TASK TO COMPLETE >> Copy every line of the records word for word, leaving out the pictures.

+ + + + + + +

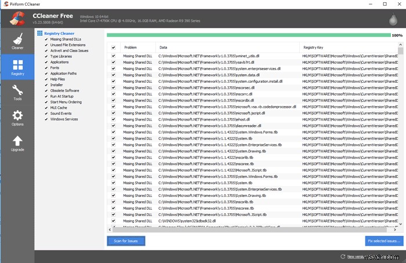This screenshot has width=406, height=263.
Task: Disable the Run At Startup option
Action: (x=47, y=96)
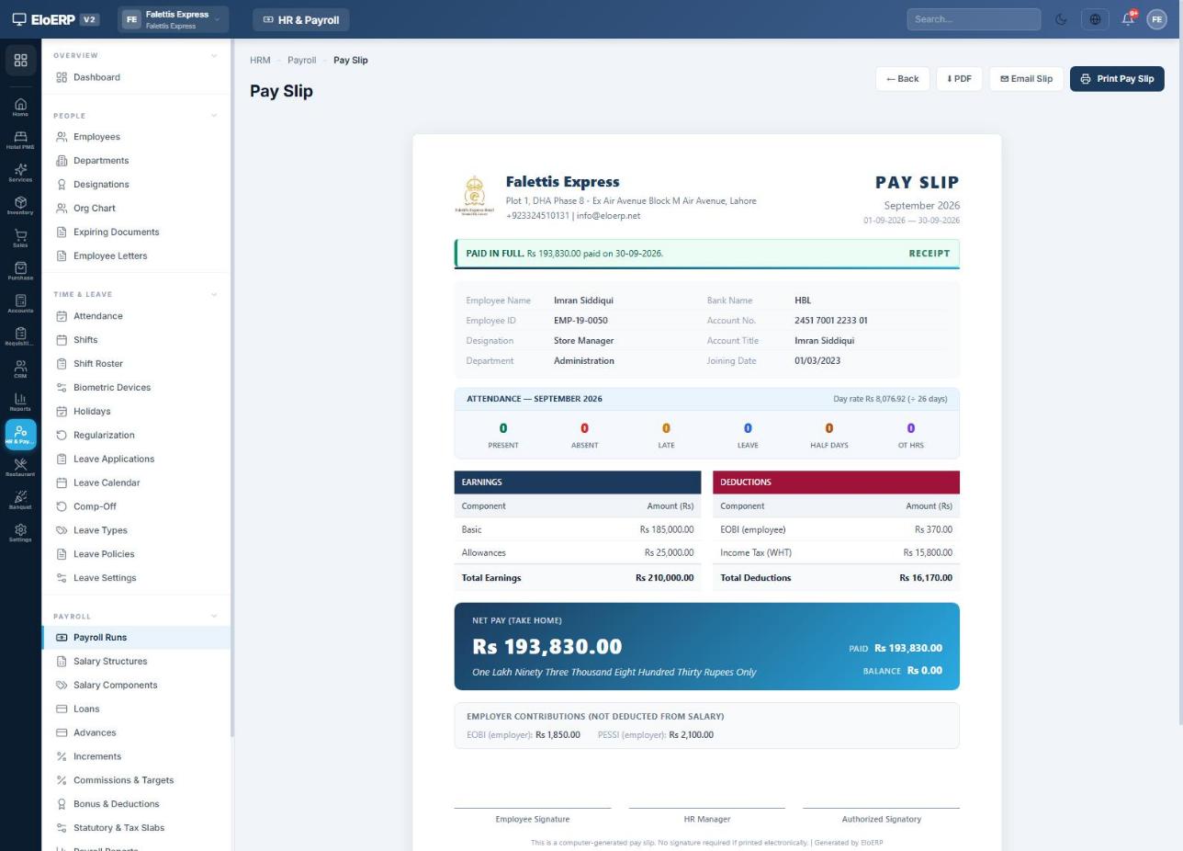Viewport: 1183px width, 851px height.
Task: Click the Email Slip button
Action: (x=1026, y=79)
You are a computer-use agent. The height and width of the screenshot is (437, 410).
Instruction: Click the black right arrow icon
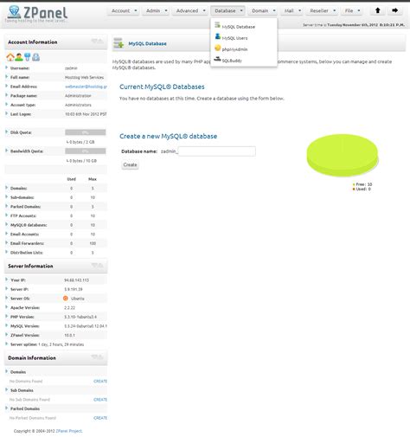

+ + + + + + +

RESULT OF THE EXERCISE >>
This screenshot has width=406, height=263.
Task: Disable the Run At Startup option
Action: (x=47, y=96)
Viewport: 1183px width, 851px height.
Task: Click the Email Slip button
Action: (x=1026, y=79)
You are a computer-use agent. The height and width of the screenshot is (437, 410).
Instruction: Click the black right arrow icon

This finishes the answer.